The country’s Ministry of Industry and Information Technology (MIIT) released a draft regulation last week that seeks to block the export of core industrial and telecommunications data, marking China’s first regulatory attempt to draw up detailed rules under its sweeping Data Security Law rolled out this year.
China to bar overseas transfer of ‘core’ industrial, telecoms data
Under the regulation, all businesses that handle such data are required to classify their information into three categories. The sharing of “important” data with foreign parties requires special government review and approval, while “core” information is strictly barred from leaving China. All relevant data, including those labelled “ordinary”, should be listed in a catalogue and reported to the MIIT’s local branches.
Core data is broadly defined as any information that concerns national and economic security, people’s welfare and important public interest, according to China’s Data Security Law, which was promulgated in June and came into force on September 1.
As such, much of the data handled by major state-owned enterprises, including business secrets, can be construed as “core”, according to Xia Hailong, lawyer at law firm Shanghai Shenlun.
“The export ban on core data can be understood as China’s new way of protecting key business secrets,” Xia said.
While the MIIT’s proposed regulation elaborates on the definition of each category, the descriptions remain broad and vague, making it difficult for businesses to judge in practice, according to analysts.

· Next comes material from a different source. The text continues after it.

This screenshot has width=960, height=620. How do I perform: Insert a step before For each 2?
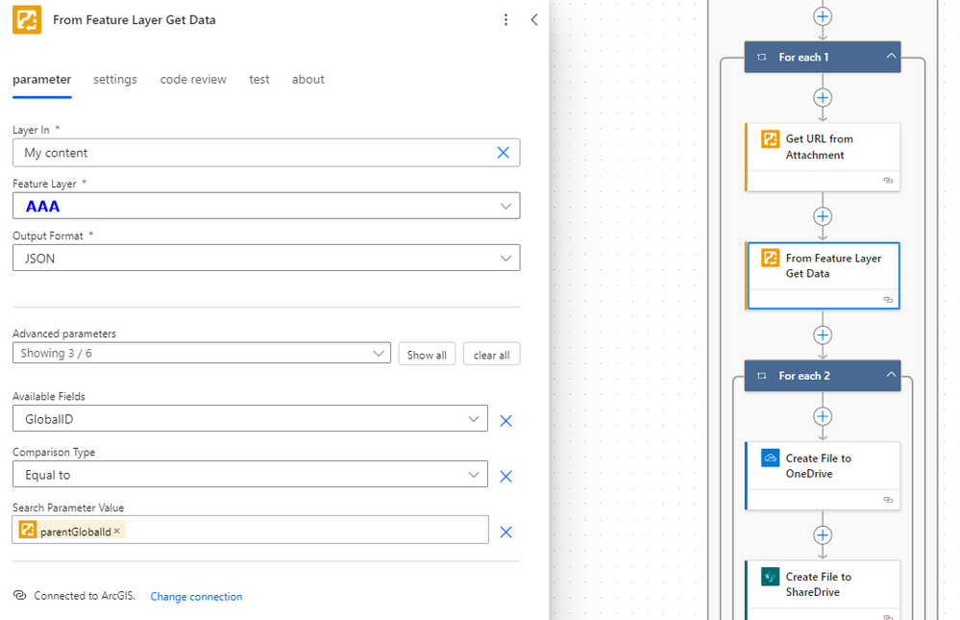(x=823, y=335)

Industrial data is defined as any information gathered and produced in sectors including raw materials, machinery, consumer goods, electronics manufacturing, software and information technology. Telecoms data refers to those gathered and produced in the communications network market.

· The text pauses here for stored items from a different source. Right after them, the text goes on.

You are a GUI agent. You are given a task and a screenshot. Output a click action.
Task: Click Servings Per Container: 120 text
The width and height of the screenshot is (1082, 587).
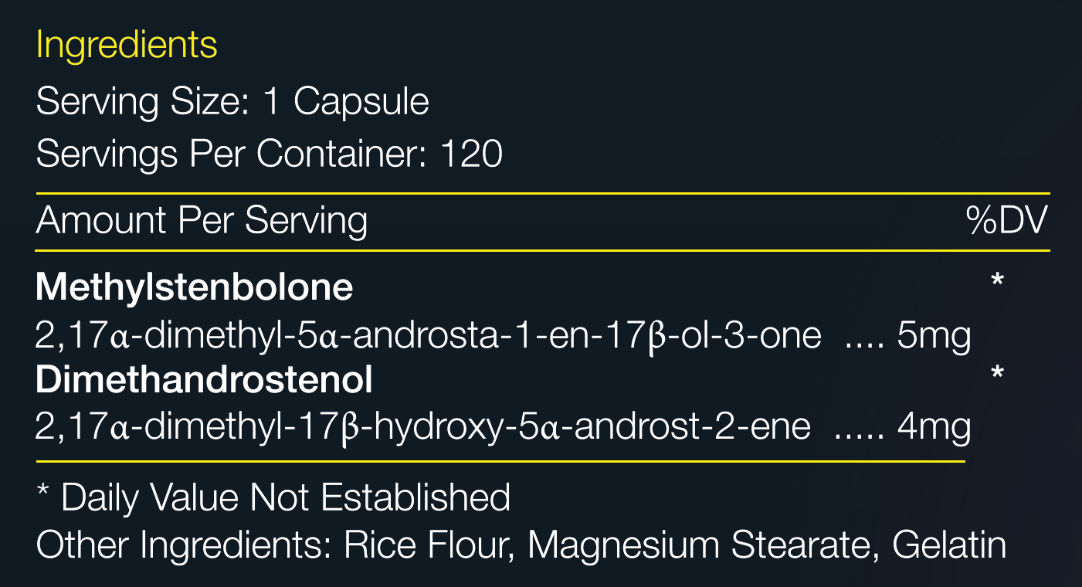(x=270, y=155)
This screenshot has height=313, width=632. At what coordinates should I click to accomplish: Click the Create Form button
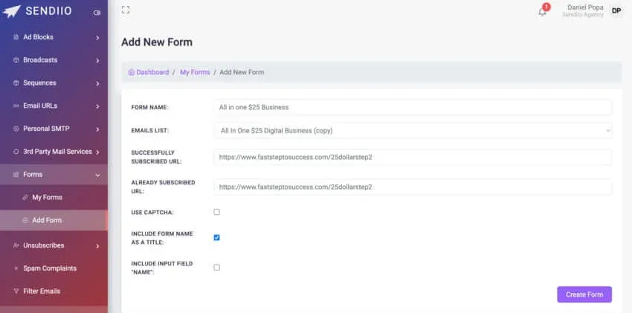(584, 294)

How China’s new data laws will make cross-border business much harder
The rules specify that data should be labelled as “important” if its leakage, tampering or illegal use is likely to threaten China’s “politics, land, military, economy, culture, society, science and technology, cyberspace, ecosystem, resources and nuclear security”. Data that affects that country’s overseas interest, as well as its data security in space, polar regions, deep sea and artificial intelligence, is also deemed important.
Any information that poses a “serious threat” to these areas will be considered “core”.
Moreover, the draft regulation categorises information as “important” if it can affect the “development, production, operation and economic interest of industries”, including the telecoms sector. Data is classified as “core” if its export can significantly impact major enterprises, information infrastructure and other important resources in China.
Only data whose leakage, tampering or illegal use will have “little impact” on the society is classified as “ordinary”.
It is not always clear what counts as “little impact”, Xiong Dingzhong, partner at Beijing-based TsingLaw Partners, told Chinese media Southern Metropolis Daily, since there are no quantifiable standards. In reality, this means that authorities are likely to have the final say.
“This will be one of the biggest difficulties for regulating data in the future. Regulators have huge discretionary power in law enforcement,” said Xiong.